The 'greening of lighting design can play a hugely positive role in the development of new ideas. Many of the old assumptions no longer hold true; the lighting palette is changing, growing and maturing and is opening up new ways of creating - and a very exciting landscape it is becoming, too.
I'm shifting my lighting design thinking towards the ambition of 100% low-energy solutions, and I see no reason why that shouldn't be achievable, given the range of low energy sources that are now, or will soon become, available. All we need is for many of the decorative manufacturers to come on board and put a bit more effort into moving away from redundant light sources - and we'll be there!
But it doesn't stop there.
The low-energy approach is only the starting point for a holistic approach to building design. If we're to take this issue seriously and embrace what it really means to accept responsibility for the way that things are done, then we need to look beyond the light fitting in the box.
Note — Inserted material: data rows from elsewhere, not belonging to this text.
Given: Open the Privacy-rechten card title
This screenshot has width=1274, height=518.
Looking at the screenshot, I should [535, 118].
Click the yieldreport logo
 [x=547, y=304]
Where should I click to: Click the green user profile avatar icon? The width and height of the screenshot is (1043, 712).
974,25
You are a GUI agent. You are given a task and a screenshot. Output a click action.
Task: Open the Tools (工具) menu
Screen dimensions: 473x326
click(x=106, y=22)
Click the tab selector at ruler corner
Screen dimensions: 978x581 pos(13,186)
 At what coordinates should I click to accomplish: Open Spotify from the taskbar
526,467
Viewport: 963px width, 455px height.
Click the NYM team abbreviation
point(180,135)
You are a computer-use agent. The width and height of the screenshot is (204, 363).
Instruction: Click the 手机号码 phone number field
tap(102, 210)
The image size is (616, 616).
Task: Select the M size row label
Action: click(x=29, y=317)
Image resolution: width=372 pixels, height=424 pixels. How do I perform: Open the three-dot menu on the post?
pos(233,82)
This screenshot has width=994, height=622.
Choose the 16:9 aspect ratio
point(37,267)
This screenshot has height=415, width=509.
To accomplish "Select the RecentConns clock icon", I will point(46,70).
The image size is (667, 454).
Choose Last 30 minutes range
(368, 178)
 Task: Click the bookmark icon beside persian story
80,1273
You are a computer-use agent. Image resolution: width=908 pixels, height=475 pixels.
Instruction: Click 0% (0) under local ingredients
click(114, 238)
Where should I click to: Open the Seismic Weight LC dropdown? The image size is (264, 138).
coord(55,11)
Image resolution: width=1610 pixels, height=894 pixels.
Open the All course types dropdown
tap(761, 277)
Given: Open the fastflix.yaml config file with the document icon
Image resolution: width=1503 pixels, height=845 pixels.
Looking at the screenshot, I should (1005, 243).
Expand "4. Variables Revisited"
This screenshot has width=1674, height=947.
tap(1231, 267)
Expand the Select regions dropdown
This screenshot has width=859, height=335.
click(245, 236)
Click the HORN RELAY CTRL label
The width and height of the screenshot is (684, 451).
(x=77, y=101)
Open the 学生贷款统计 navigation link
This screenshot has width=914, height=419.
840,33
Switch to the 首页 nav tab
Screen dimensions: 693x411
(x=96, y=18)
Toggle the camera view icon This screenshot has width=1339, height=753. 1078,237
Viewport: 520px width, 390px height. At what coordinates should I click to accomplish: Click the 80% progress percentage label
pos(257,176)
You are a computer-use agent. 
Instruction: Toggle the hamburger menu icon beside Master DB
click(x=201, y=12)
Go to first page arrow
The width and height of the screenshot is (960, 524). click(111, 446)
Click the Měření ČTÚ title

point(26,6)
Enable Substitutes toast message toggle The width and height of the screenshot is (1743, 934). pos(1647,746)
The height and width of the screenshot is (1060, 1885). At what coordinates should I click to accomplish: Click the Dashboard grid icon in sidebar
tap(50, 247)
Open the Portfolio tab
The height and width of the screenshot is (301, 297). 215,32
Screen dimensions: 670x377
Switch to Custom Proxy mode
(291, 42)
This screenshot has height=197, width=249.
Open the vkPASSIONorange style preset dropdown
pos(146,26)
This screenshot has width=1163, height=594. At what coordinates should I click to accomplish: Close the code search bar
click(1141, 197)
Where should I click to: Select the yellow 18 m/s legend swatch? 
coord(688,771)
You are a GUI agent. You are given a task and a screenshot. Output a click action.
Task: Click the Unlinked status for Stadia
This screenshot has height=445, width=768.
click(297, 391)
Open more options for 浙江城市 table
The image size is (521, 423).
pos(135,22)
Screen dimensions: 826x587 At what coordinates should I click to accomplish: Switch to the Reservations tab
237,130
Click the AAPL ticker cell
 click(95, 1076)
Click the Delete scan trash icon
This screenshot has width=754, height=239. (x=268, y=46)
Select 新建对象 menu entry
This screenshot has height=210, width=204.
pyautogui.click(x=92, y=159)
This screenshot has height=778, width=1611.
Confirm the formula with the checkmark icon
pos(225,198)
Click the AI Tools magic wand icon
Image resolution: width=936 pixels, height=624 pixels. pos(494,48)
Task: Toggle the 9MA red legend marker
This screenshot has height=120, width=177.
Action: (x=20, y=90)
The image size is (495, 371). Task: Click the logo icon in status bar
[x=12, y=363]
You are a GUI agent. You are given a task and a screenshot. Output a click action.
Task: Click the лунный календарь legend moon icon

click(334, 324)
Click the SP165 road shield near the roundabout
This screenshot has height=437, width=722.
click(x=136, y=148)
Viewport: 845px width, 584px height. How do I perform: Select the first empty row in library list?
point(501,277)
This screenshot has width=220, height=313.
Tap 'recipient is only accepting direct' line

Sustainable production means taking care of the way that we extract materials from the earth and how we deal with the waste that we put back into it; its about stopping our reliance on practices that damage our own ecology, such as dumping stuff into landfill where toxic materials can leach into underground water; its about dealing fairly with parts of the world that are far away from where we live - where what we don't see doesn't harm us, or so we prefer to imagine.
Its Big Stuff - it really is, and the lightng industry is only at the very beginning of putting a Sustainabilty Ethic into practice. But here's a thing: A little while ago, CIBSE President Rob Manning told an audience: ' ... we face the challenge of refurbishing up to 18 million buildings by 2050 (to reduce carbon emissions). To put that into perspective, it is over 50 buildings per hour. We are not prepared for that task.'
So we'd better get something sorted pretty damned quickly, I feel.
A word about Codes of Practice:
There are Codes of Practice that deal with lighting design, and there are Codes of Practice that deal with Sustainability
The published Lighting Codes of Practice and Lighting Guides are there as useful points of reference, but they are not books about DESIGN. They have their uses, but they don't tell me anything about what my client is looking for. I want to know how the client sees the building. I ask them to imagine how a building or a room or a desk works throughout the day; a kind of day in the life script. From there, we can appreciate how the lighting design needs to develop. Then we can take a look at Codes of Practice; see how they fit in with our plans. Why do I do it this way? Because lighting isn't for buildings, it's for people it's as simple as that.
The Sustainability Codes (BREEAM etc) are more people-friendly. They don't really refer to lighting as a discreet subject. Lighting gets rolled up into a building's energy usage. But where lighting design does get a mention, is under headings like 'Health and Well-being' - which suits me down to the ground.
A footnote to Lighting Design
Fire-fighting design is always a house of fun. Every now and again I'm asked to review a lighting proposal or installation that has what shall I say not come up to expectations. It often happens with projects where the lighting hasn't been thought through and has been left to the last minute. But design surgery is always painful. Fire-fighting design can be fun and profitable for the lighting designer, but rarely for the client.
And lighting design that is taking Sustainability seriously really needs to be incorporated into the building design process at an early stage - and the earlier the better.